**Exercise objective:** Quote exactly the lines from the one with "This screenshot has" to the end of the data, both included; omit the pictures.

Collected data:
++++++
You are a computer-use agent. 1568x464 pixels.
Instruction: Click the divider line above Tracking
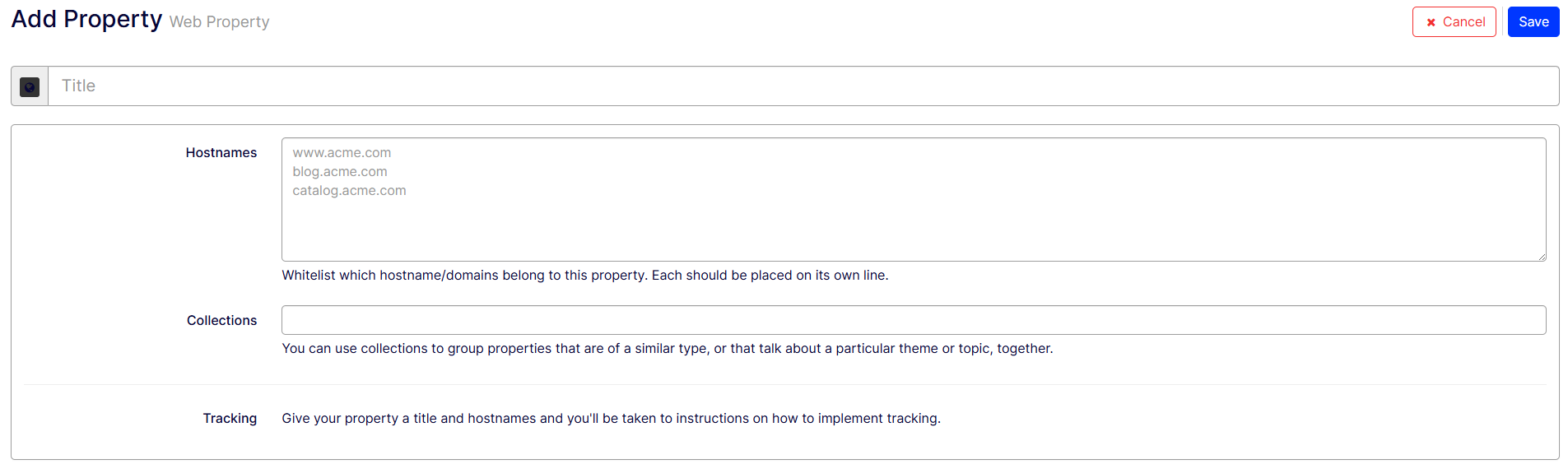(x=785, y=384)
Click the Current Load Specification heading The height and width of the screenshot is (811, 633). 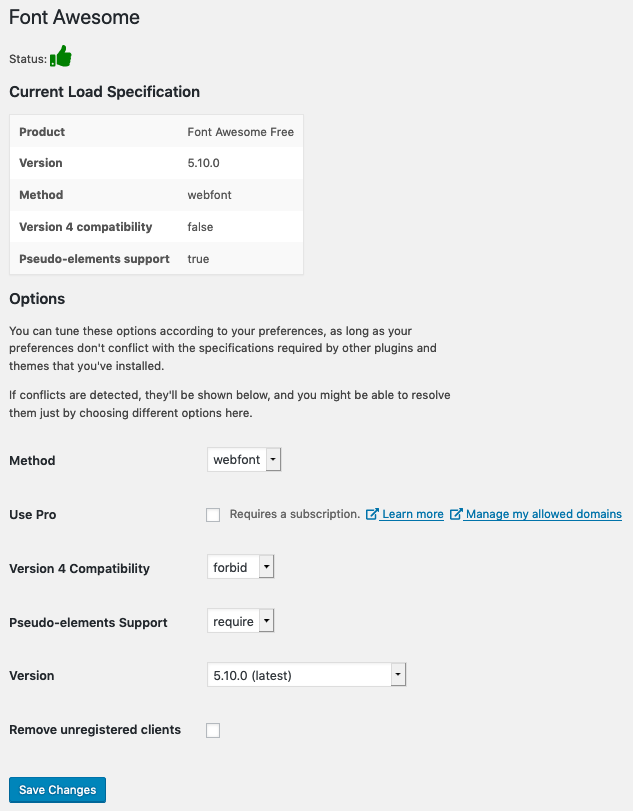click(x=104, y=92)
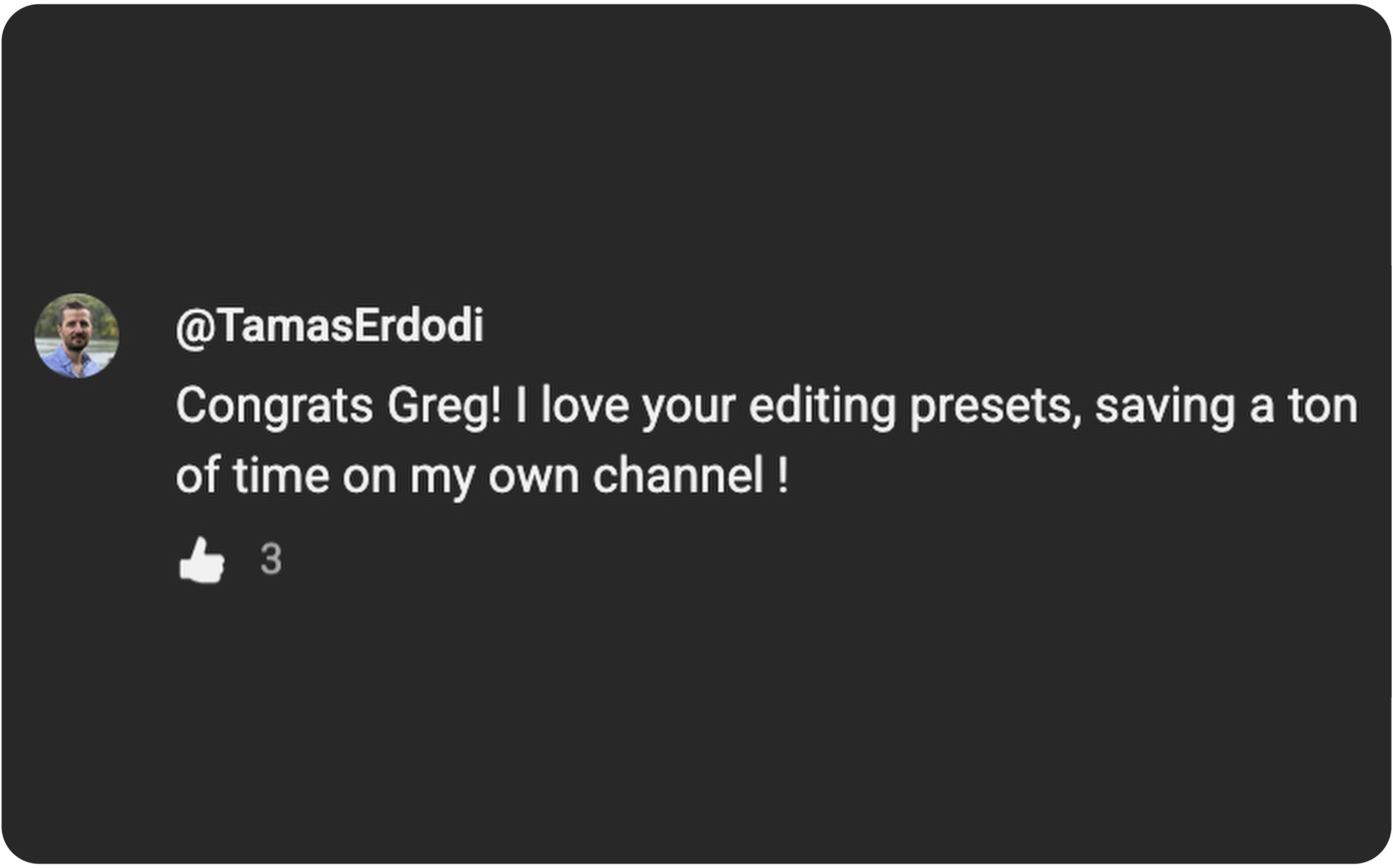Click the word "Congrats" in the comment
Viewport: 1393px width, 868px height.
pos(274,406)
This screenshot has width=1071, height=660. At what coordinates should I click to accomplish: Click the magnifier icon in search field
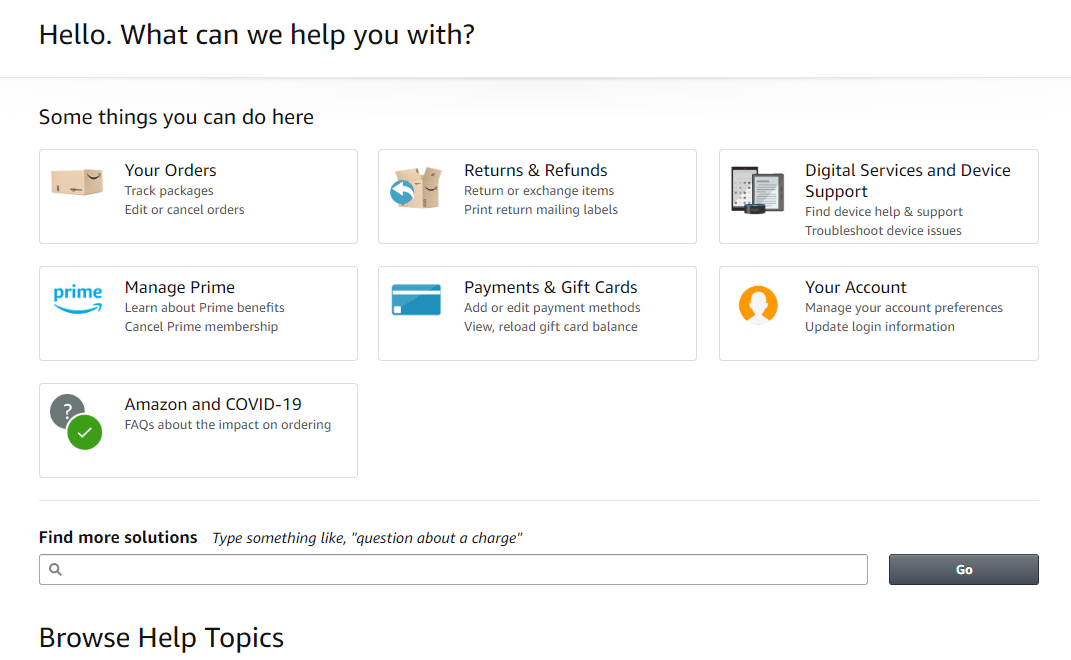tap(55, 569)
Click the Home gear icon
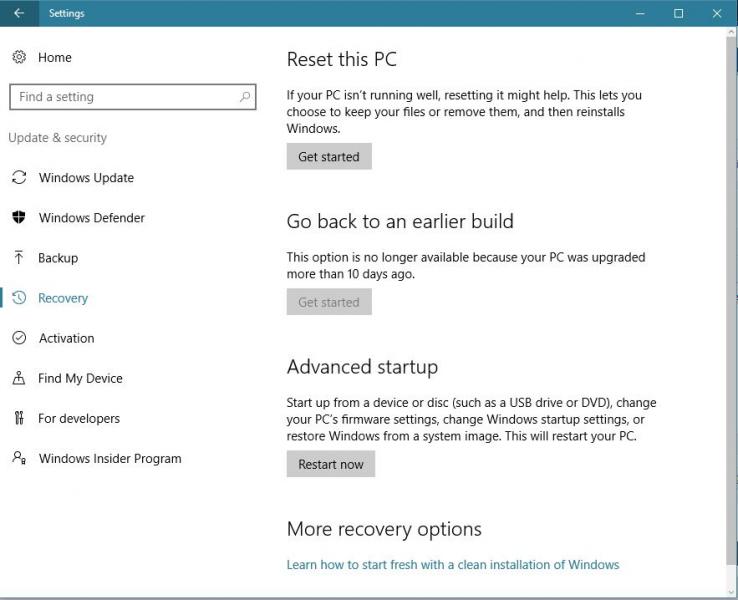Image resolution: width=738 pixels, height=600 pixels. 19,57
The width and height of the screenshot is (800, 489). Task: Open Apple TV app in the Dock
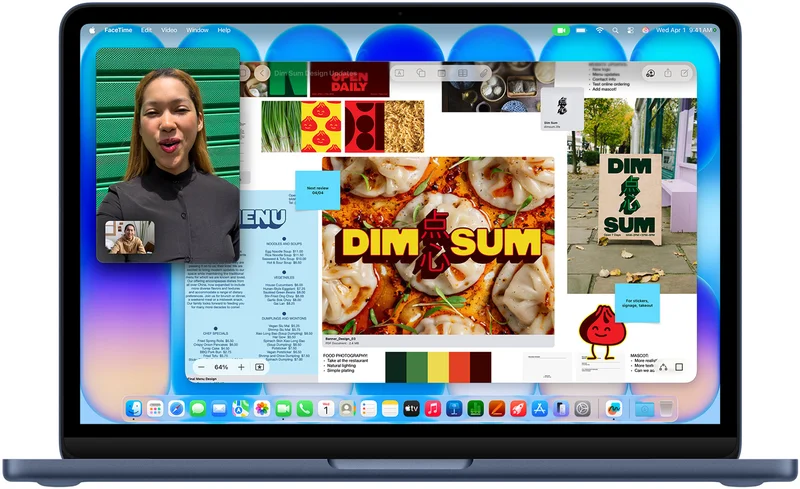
++++++
**Worked solution:**
This screenshot has width=1071, height=660. At what coordinates should I click to accomplish: Click the magnifier icon in search field
tap(55, 569)
Click the Home gear icon
Image resolution: width=738 pixels, height=600 pixels. 19,57
The width and height of the screenshot is (800, 489). Task: Open Apple TV app in the Dock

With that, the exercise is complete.